Weeks went by and Bertha had the entire farm yard in a thither. Albert the goat became more grumpy, Belcher the pig kept a headache everyday, Roscoe the rooster’s pride fell to its lowest point for fear he was no longer the best rooster, Waddles the duck was kept busy passing the gossip around and Percy the cow kept an upset stomach. The entire ordeal had made all the farm animals angry and full of pride. They felt they were of a better class and that Lilly was worse than a common street walker.
At last the eggs began to hatch. Lilly could feel them underneath her. The first one popped open and a cute little white chick wiggled out. A few minutes later two more and then another until all had hatched except the black egg. Lilly cleaned her babies and kept them tucked under her warm feathers. The next day the black egg began to move just a little. Then there was a cracking sound beneath Lilly. It had been exactly 21 days and was time for all the eggs to be hatched.
All the nosey chickens surrounded Lilly’s nest hoping to catch a glimpse of the mystery chicken. Suddenly the egg cracked open and a little fuzzy chick poked out of the shell.
“Oh my goodness it is a white chick but it looks a bit weird!” Bertha gasped.
“Dear me it isn’t like the rest of the chicks.” Dorothy whispered.
“What kind of chick is that?” Margaret interrupted pushing her way to the front.
About this time Mr. Hickman came walking up to the chicken house.
“Well Lilly I see you have hatched all the eggs. They are beautiful and healthy little chicks. Oh this little one must have been the Frizzle egg Mr. Danfield dropped off. We have never had a frizzle chicken before so I was anxious to have one. Lilly you are a fine mother hen to sit patiently on an egg you didn’t lay. I hope I didn’t disturb you too much when I sneaked the black egg under you. She is supposed to have lots of fluffy white feathers. I suppose the color of the egg can really fool a fellow, huh?” He continued as he inspected the chick from head to toe.
All the chickens were busy scratching and pecking in the dirt pretending not to be listening.
“See there Bertha you have had this entire farm yard all out of sorts with your flapping tongue. You need to start minding your own business and stop gossiping.” Belcher the pig squealed.
Albert the goat kicked up his heels and laughed until his sides hurt at Bertha’s red face.

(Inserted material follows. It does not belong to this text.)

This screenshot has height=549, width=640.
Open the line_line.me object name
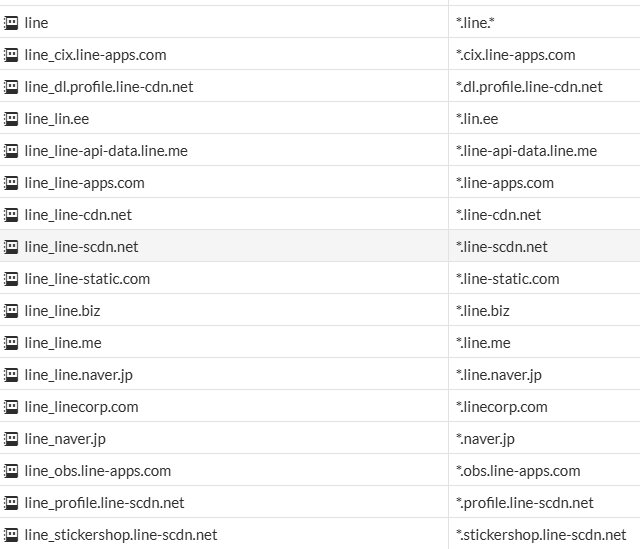click(63, 343)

“Old Bertha is a busy body always trying to start some trouble. There is always one person in every crowd whose tongue is far too long. I think we all know that person is YOU Bertha!” Albert laughed kicking dirt in Bertha’s face.
“Maybe YOU should visit the Bennington Roosters.” Waddles the duck quacked.
So it came to be that the black egg was indeed a special egg with a special kind of chick inside. As the months passed Frizzle added grace and elegance to the farmyard with her fluffy feathers. All the other chickens became jealous of her beauty.
Bertha is now waiting for Frizzles eggs to hatch to see if there might be some strange mutant bird inside.
The sun still shines everyday and the rain still falls on the crops at Secret Meadows. Every day Frizzle reminds all the chickens that an idle mind is the devil’s workshop and the cycle of life continues.
Question: How long does it take for eggs to hatch?